▶ Task brief
For the entries below, state how many lines contain the string "width". Add nothing else.

▶ Provided records
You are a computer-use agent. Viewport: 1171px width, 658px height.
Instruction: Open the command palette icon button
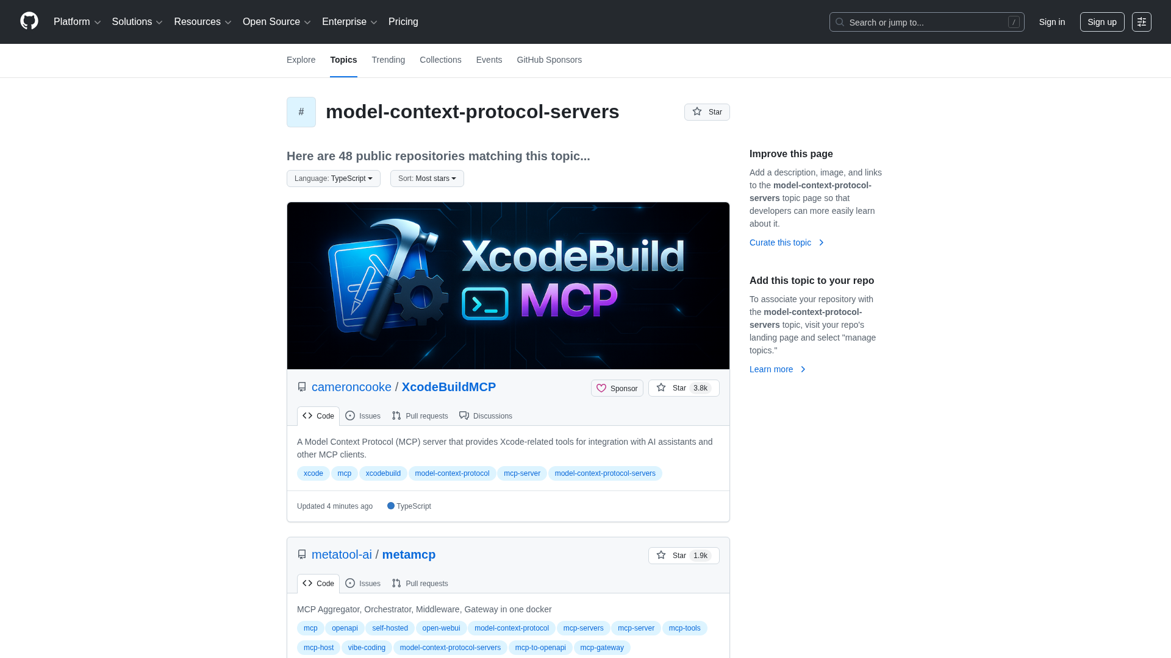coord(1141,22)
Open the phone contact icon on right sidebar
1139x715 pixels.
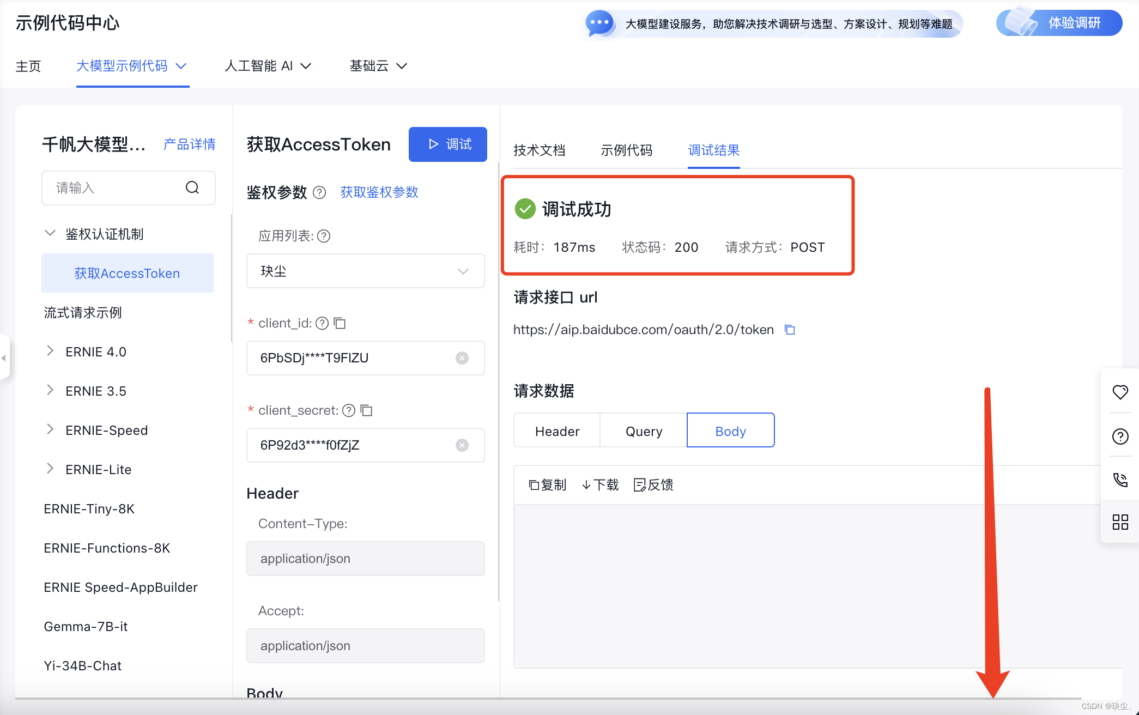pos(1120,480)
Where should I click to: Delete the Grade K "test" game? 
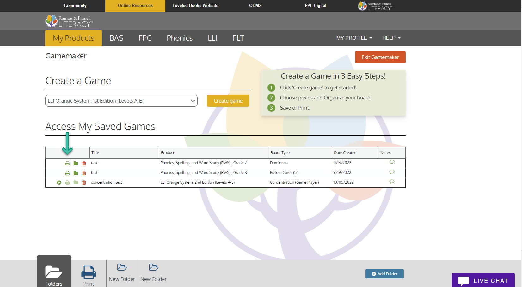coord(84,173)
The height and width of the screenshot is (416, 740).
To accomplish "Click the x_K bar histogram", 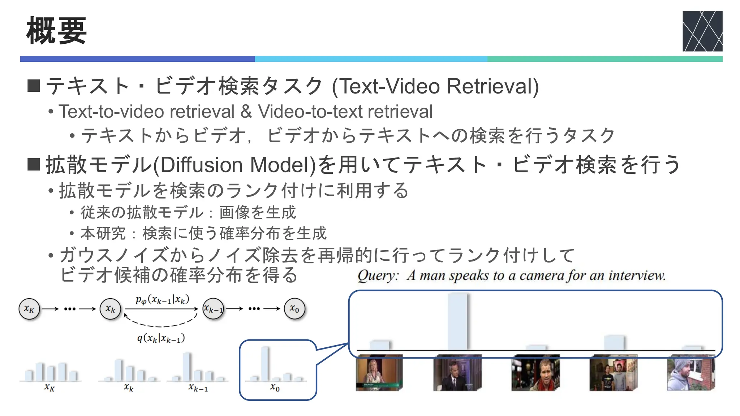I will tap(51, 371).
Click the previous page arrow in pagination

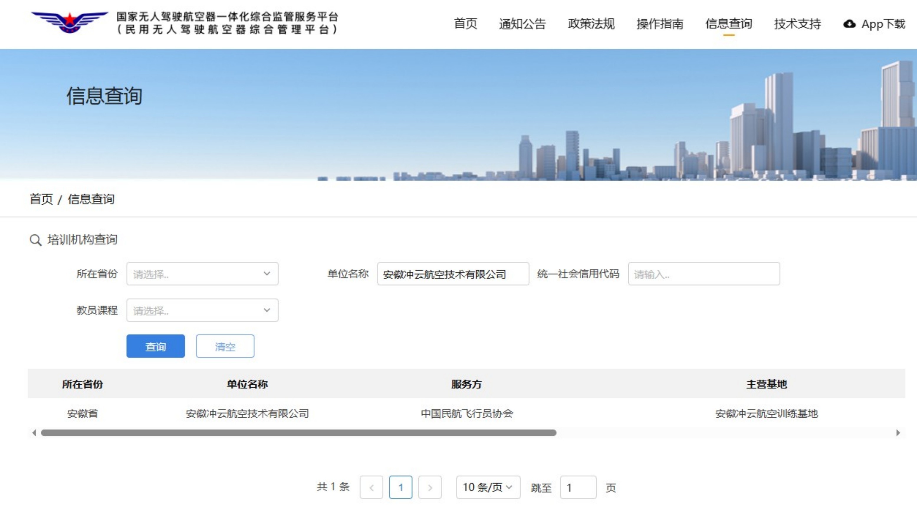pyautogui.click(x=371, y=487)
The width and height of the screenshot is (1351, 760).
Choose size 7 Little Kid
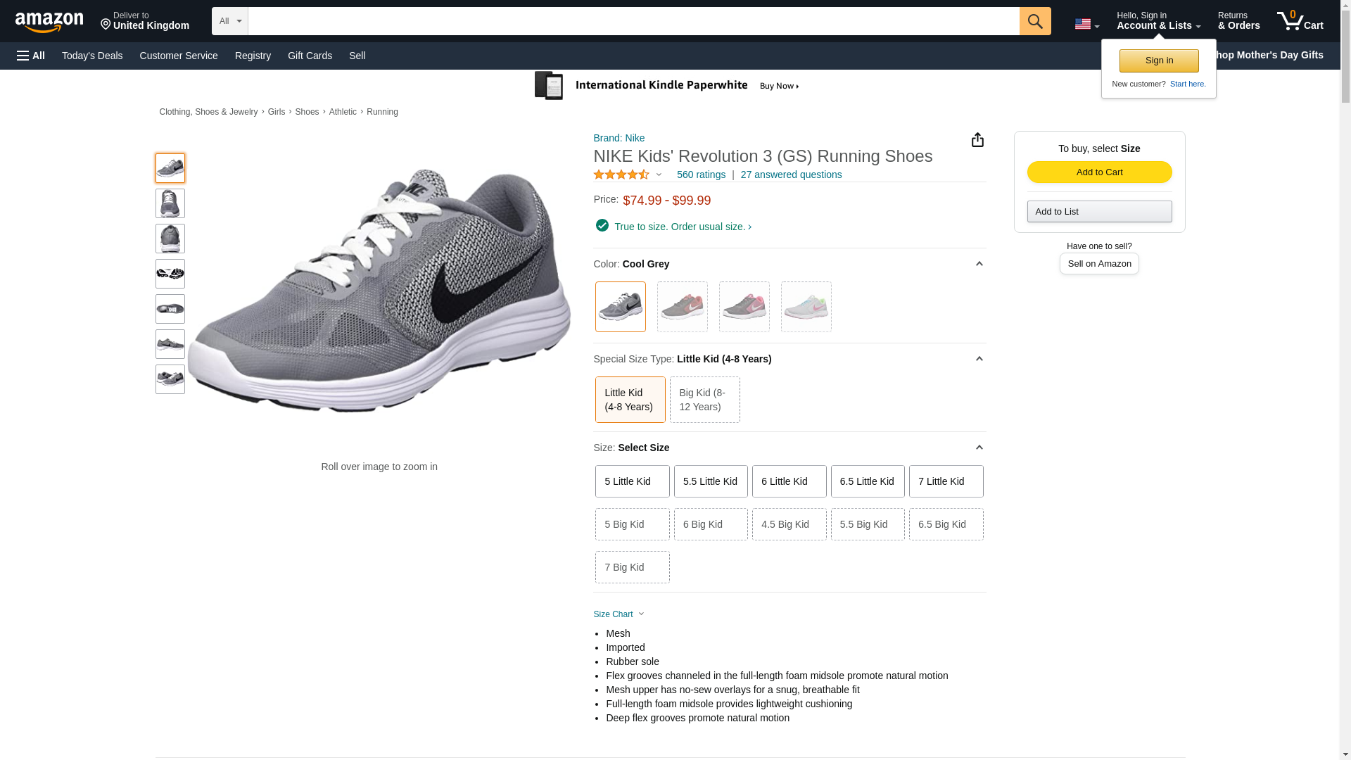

▶ Exercise solution
3